MLflow: Train PySpark Model and Log in MLeap Format(Python)
Loading...

MLflow Deployment: Train PySpark Model and Log in MLeap Format

This notebook walks through the process of:

  1. Training a PySpark pipeline model
  2. Saving the model in MLeap format with MLflow

The notebook contains the following sections:

Setup

  • Launch a Python 3 cluster
  • Install MLflow

Train a PySpark Pipeline model

  • Load pipeline training data
  • Define the PySpark Pipeline structure
  • Train the Pipeline model and log it within an MLflow run

Setup

  1. Ensure you are using or create a cluster specifying Python 3.
  2. If you are running Databricks Runtime, uncomment and run Cmd 4 to install mlflow.

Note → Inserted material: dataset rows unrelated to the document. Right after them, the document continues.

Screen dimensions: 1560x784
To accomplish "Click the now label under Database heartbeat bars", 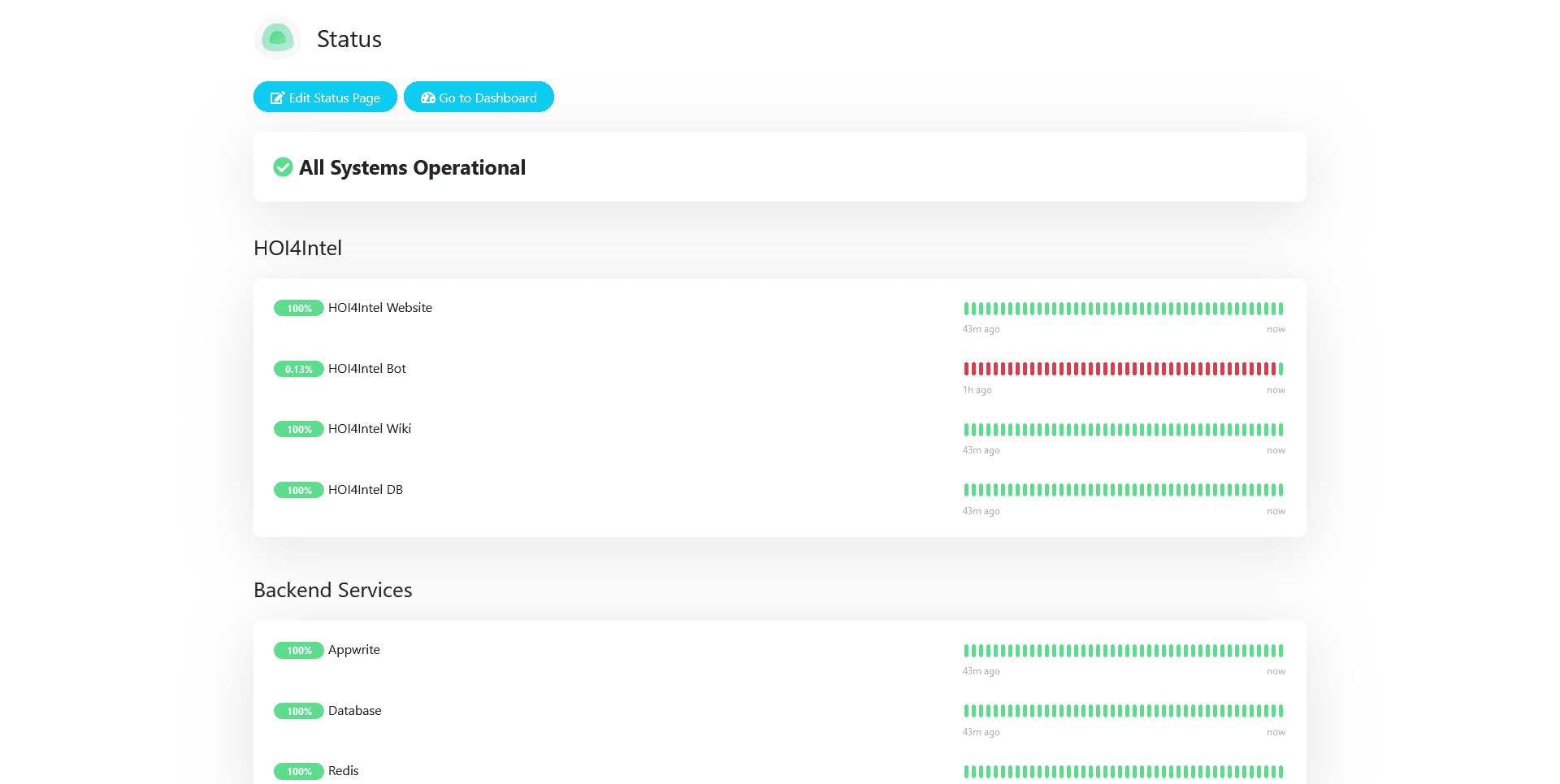I will 1276,731.
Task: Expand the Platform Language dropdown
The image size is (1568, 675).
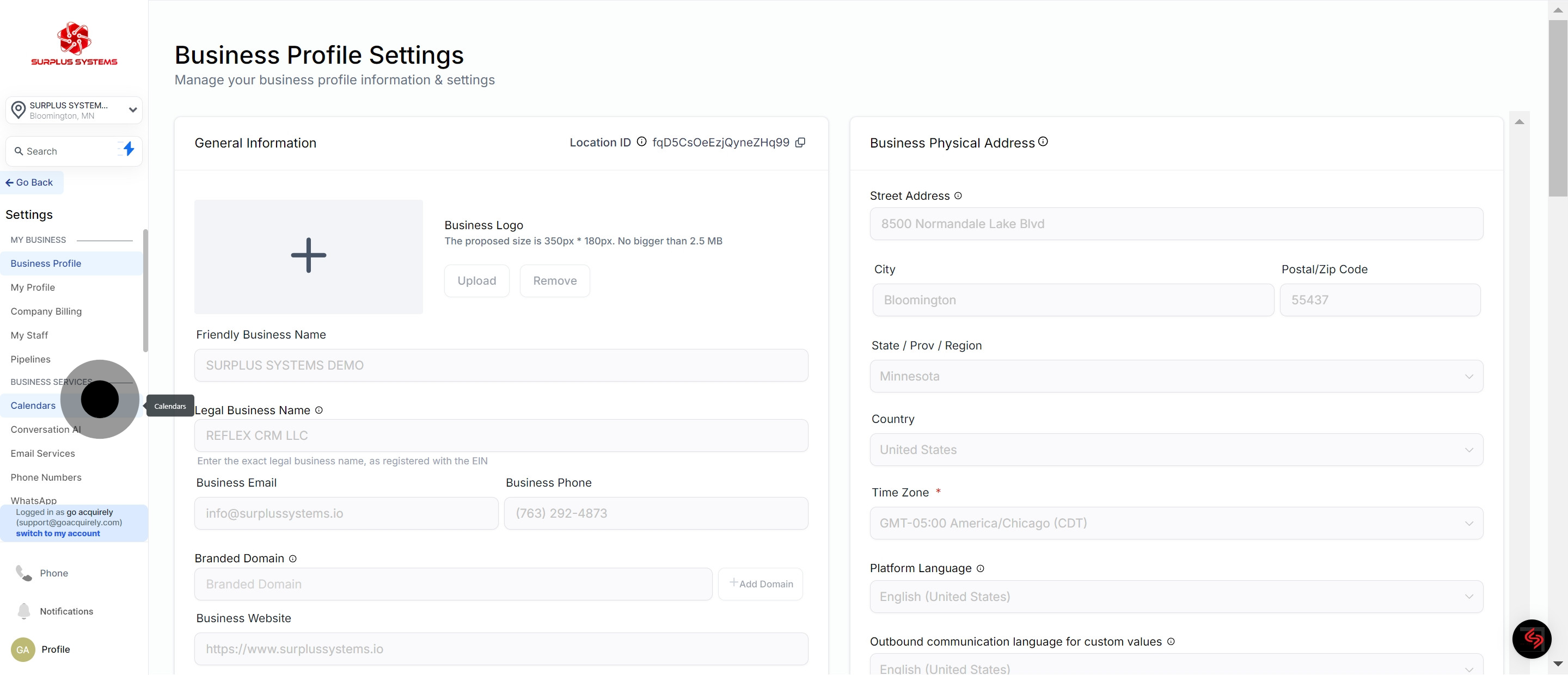Action: tap(1176, 597)
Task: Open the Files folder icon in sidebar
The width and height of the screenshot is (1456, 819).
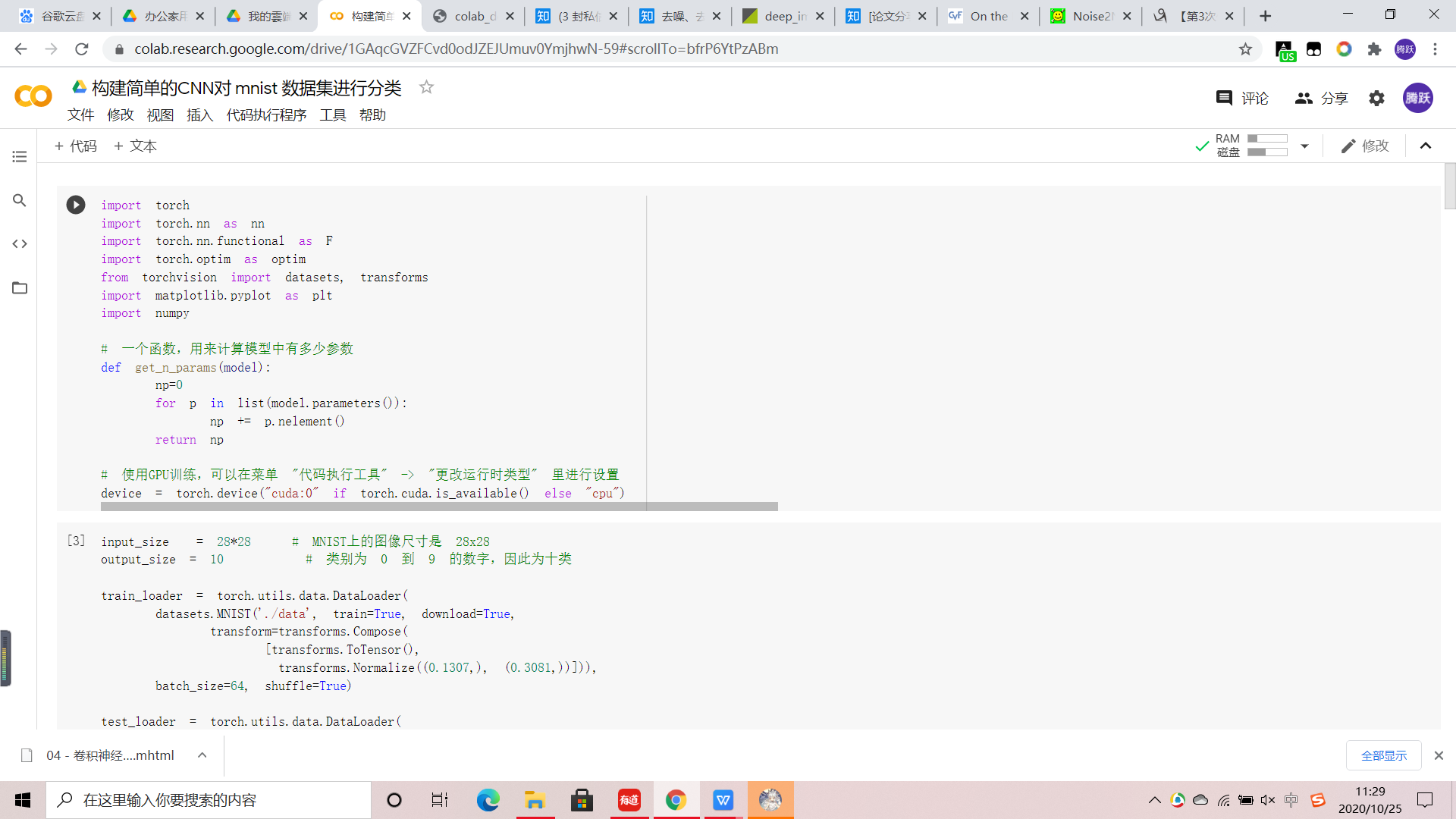Action: point(20,288)
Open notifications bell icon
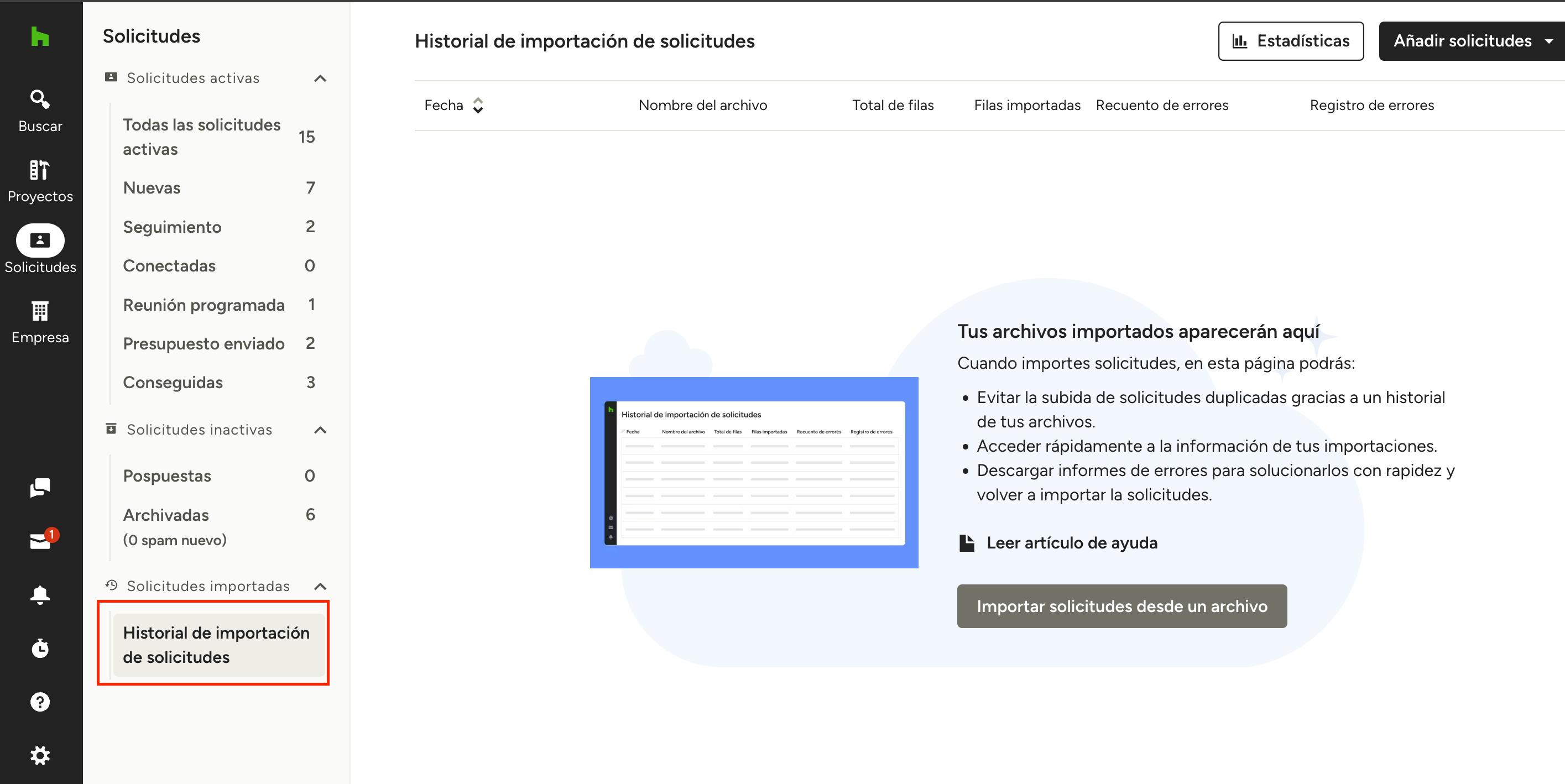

If you are using Databricks Runtime ML, you can skip this step as the required libraries are already installed.
  3. Create library with Source Maven Coordinate and the fully-qualified Maven artifact coordinate:
    • ml.combust.mleap:mleap-spark_2.11:0.13.0
  4. Install the libraries into the cluster.
  5. Attach this notebook to the cluster.
#dbutils.library.installPyPI("mlflow[extras]")
#dbutils.library.restartPython()

Train a PySpark Pipeline model

Load pipeline training data

Load data that will be used to train the PySpark Pipeline model. This model uses the 20 Newsgroups dataset which consists of articles from 20 Usenet newsgroups.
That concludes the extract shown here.